Collection entries:
[Start of Attachment]

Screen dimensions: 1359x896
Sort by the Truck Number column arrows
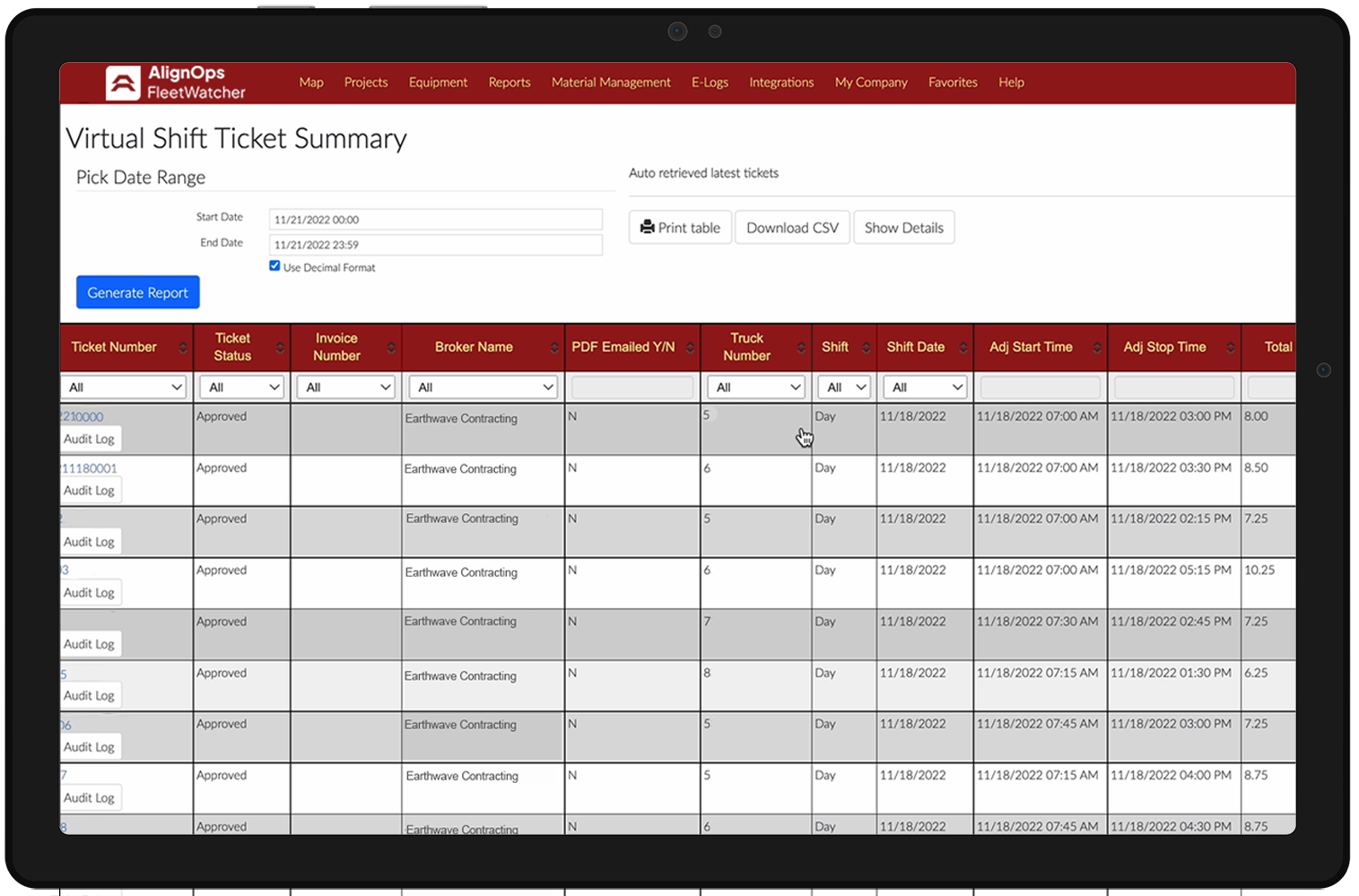point(801,348)
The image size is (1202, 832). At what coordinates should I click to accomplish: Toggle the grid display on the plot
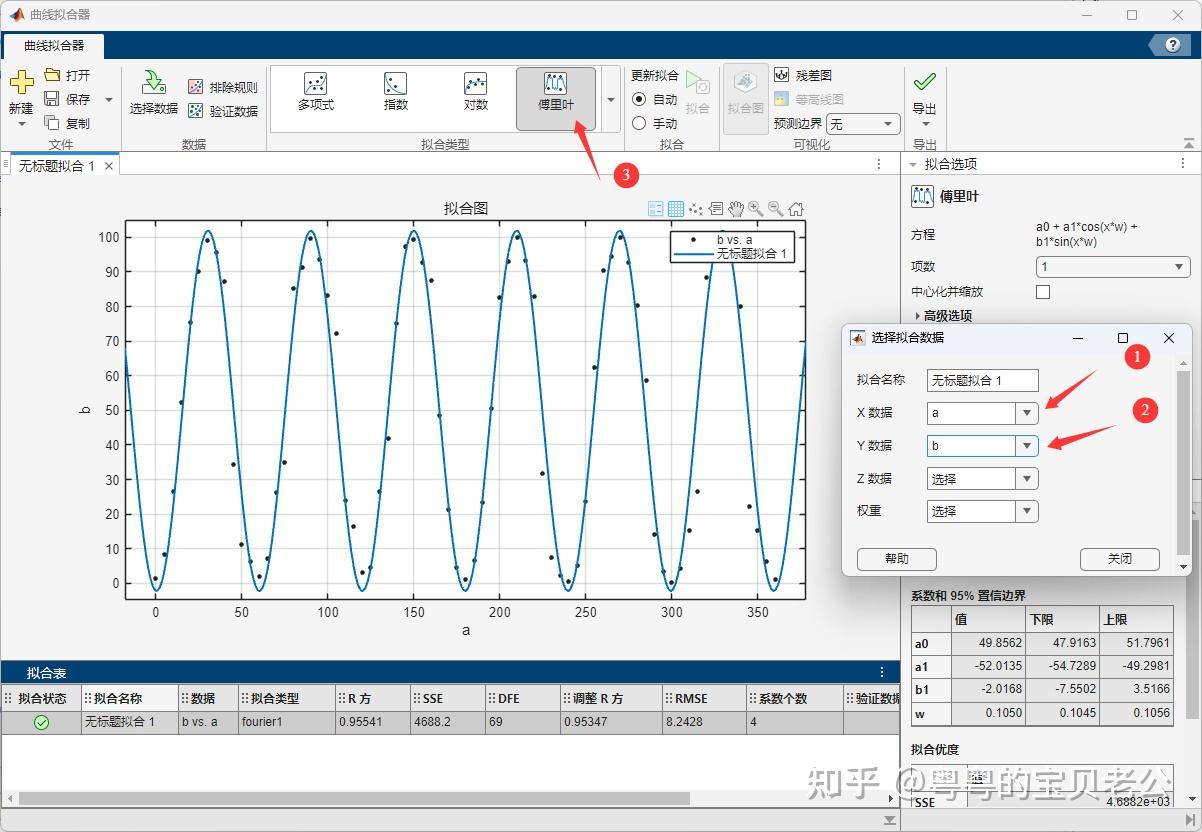pyautogui.click(x=675, y=208)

[End of Attachment]

## What you have to do
Give back exactly the lines from the line with "Sort by the Truck Number column arrows" through the final line of the entries above, and keep pictures out of the copy.

## Reply
Sort by the Truck Number column arrows
point(801,348)
The image size is (1202, 832). At what coordinates should I click to accomplish: Toggle the grid display on the plot
pyautogui.click(x=675, y=208)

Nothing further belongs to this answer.